Future Research Directions and Conclusions

Overall, our study contributed to open up new areas of investigation in MS research focusing on presence of well-being and not just absence or reduction of psychological distress. It showed that PwMS’ and their caregivers’ illness beliefs correlate with well-being measures in various complex ways, providing clinical practice and intervention with insight into fruitful strategies that individuals can adopt to respond to illness. In light of the study limitations, a number of interesting questions are still pending and in need of future investigation. More exploration is required to enhance our understanding on the formation of illness beliefs in newly diagnosed individuals and in individuals for whom taking on the role of caregivers is a novel experience. The same applies for severe cases in which PwMS are constrained to bed and caregivers are involved in more physically demanding caring tasks. While in our study PwMS’ disability ratings and caregivers’ burden did not affect participants’ well-being levels, they could have a negative impact on well-being indicators when conditions worsen.

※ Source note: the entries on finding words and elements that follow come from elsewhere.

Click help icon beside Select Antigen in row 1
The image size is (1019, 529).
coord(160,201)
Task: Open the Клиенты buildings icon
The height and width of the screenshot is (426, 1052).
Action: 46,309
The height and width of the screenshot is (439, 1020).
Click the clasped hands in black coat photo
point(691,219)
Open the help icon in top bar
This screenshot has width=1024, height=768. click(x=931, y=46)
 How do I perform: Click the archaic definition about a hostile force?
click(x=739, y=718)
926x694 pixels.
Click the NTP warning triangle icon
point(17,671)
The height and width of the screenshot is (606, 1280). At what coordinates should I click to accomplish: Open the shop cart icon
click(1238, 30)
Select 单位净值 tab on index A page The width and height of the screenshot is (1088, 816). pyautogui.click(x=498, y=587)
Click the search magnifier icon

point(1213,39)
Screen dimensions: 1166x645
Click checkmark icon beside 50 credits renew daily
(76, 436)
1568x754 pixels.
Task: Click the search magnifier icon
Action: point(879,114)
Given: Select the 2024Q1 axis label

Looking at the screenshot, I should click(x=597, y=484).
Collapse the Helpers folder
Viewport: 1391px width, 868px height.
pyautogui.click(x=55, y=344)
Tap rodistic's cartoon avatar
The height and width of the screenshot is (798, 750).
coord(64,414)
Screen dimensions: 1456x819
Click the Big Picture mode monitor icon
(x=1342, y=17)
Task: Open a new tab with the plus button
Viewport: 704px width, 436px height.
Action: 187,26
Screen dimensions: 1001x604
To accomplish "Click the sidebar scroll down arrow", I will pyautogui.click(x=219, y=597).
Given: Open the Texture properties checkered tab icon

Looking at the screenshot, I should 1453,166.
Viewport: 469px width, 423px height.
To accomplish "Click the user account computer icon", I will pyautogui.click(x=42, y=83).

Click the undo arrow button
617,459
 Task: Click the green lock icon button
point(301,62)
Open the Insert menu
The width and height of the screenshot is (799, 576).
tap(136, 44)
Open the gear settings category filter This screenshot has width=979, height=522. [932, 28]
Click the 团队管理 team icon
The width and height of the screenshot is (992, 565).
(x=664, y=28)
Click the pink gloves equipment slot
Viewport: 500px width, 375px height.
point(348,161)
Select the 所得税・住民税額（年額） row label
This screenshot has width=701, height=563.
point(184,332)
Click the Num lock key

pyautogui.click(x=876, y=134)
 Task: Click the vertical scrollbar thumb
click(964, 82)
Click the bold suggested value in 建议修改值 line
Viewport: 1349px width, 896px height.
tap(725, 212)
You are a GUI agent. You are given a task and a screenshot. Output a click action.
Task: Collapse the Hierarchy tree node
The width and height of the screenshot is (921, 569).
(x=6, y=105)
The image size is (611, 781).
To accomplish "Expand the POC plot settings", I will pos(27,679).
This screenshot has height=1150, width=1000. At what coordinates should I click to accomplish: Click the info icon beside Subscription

Future research should also investigate other aspects of illness beliefs, such as causes. Since MS etiology is yet to be fully understood, delving deep into patients’ and caregivers’ causal attributions may shed light on the process of disease acceptance. It may also shed light on the potential role of personal and treatment control related not to MS per se but to the individual and environmental resources that can be mobilized to cope with disease. Attention should also be devoted to illness consequences, which were found to be relevant in other disease domains, and cyclical timeline which may be significant in case of a relapsing-remitting disease progression.

As a concluding consideration, we hope that current findings may inspire future research on other diseases as to the usefulness of accompanying investigation on patients’ and caregivers’ psychological distress with examination of their well-being. A shift in perspective can contribute to a more comprehensive view on how individuals globally respond to illness and on what personal and social resources are available to promote their well-being.